> _DATA SHOWN_:
══════════════════════════════

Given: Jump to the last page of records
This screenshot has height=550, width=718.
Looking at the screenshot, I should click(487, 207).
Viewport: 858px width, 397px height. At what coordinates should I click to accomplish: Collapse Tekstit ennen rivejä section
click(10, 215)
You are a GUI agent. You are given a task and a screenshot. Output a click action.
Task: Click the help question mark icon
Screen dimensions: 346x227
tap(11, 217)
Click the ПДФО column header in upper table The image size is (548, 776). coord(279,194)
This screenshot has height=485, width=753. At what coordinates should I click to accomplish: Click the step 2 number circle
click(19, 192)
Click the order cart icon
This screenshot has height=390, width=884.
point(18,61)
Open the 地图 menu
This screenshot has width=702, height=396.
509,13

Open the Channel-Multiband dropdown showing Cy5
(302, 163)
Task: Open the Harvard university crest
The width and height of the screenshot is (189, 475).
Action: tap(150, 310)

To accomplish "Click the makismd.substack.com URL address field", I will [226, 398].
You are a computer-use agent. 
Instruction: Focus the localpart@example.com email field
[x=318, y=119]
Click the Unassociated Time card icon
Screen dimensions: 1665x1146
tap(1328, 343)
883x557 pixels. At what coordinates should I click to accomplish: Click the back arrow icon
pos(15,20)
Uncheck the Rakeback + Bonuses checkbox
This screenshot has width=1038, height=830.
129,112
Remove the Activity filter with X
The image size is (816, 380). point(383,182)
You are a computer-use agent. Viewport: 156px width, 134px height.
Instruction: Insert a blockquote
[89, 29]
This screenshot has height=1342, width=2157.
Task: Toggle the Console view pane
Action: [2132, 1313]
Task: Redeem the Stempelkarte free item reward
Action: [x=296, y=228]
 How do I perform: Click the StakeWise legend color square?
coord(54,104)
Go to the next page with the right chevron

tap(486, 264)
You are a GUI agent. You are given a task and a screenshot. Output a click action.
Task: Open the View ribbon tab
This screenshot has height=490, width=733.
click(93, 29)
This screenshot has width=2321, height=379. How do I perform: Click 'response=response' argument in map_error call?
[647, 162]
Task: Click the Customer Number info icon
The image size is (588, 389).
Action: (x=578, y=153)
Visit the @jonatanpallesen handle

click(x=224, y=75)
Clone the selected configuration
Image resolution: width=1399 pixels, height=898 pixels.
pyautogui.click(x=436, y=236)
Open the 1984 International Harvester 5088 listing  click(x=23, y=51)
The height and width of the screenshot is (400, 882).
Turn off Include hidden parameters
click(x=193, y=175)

══════════════════════════════

> _WHAT YOU NEED TO DO_: Please copy out all of the entries above verbatim, keeping every line in its original order and form.

> _THE REPLY_:
Given: Jump to the last page of records
This screenshot has height=550, width=718.
Looking at the screenshot, I should click(487, 207).
Viewport: 858px width, 397px height. At what coordinates should I click to accomplish: Collapse Tekstit ennen rivejä section
click(10, 215)
You are a GUI agent. You are given a task and a screenshot. Output a click action.
Task: Click the help question mark icon
Screen dimensions: 346x227
tap(11, 217)
Click the ПДФО column header in upper table The image size is (548, 776). coord(279,194)
This screenshot has height=485, width=753. At what coordinates should I click to accomplish: Click the step 2 number circle
click(19, 192)
Click the order cart icon
This screenshot has height=390, width=884.
point(18,61)
Open the 地图 menu
This screenshot has width=702, height=396.
509,13

Open the Channel-Multiband dropdown showing Cy5
(302, 163)
Task: Open the Harvard university crest
The width and height of the screenshot is (189, 475).
Action: tap(150, 310)

To accomplish "Click the makismd.substack.com URL address field", I will [226, 398].
You are a computer-use agent. 
Instruction: Focus the localpart@example.com email field
[x=318, y=119]
Click the Unassociated Time card icon
Screen dimensions: 1665x1146
tap(1328, 343)
883x557 pixels. At what coordinates should I click to accomplish: Click the back arrow icon
pos(15,20)
Uncheck the Rakeback + Bonuses checkbox
This screenshot has width=1038, height=830.
129,112
Remove the Activity filter with X
The image size is (816, 380). point(383,182)
You are a computer-use agent. Viewport: 156px width, 134px height.
Instruction: Insert a blockquote
[89, 29]
This screenshot has height=1342, width=2157.
Task: Toggle the Console view pane
Action: [2132, 1313]
Task: Redeem the Stempelkarte free item reward
Action: [x=296, y=228]
 How do I perform: Click the StakeWise legend color square?
coord(54,104)
Go to the next page with the right chevron

tap(486, 264)
You are a GUI agent. You are given a task and a screenshot. Output a click action.
Task: Open the View ribbon tab
This screenshot has height=490, width=733.
click(93, 29)
This screenshot has width=2321, height=379. How do I perform: Click 'response=response' argument in map_error call?
[647, 162]
Task: Click the Customer Number info icon
The image size is (588, 389).
Action: (x=578, y=153)
Visit the @jonatanpallesen handle

click(x=224, y=75)
Clone the selected configuration
Image resolution: width=1399 pixels, height=898 pixels.
pyautogui.click(x=436, y=236)
Open the 1984 International Harvester 5088 listing  click(x=23, y=51)
The height and width of the screenshot is (400, 882).
Turn off Include hidden parameters
click(x=193, y=175)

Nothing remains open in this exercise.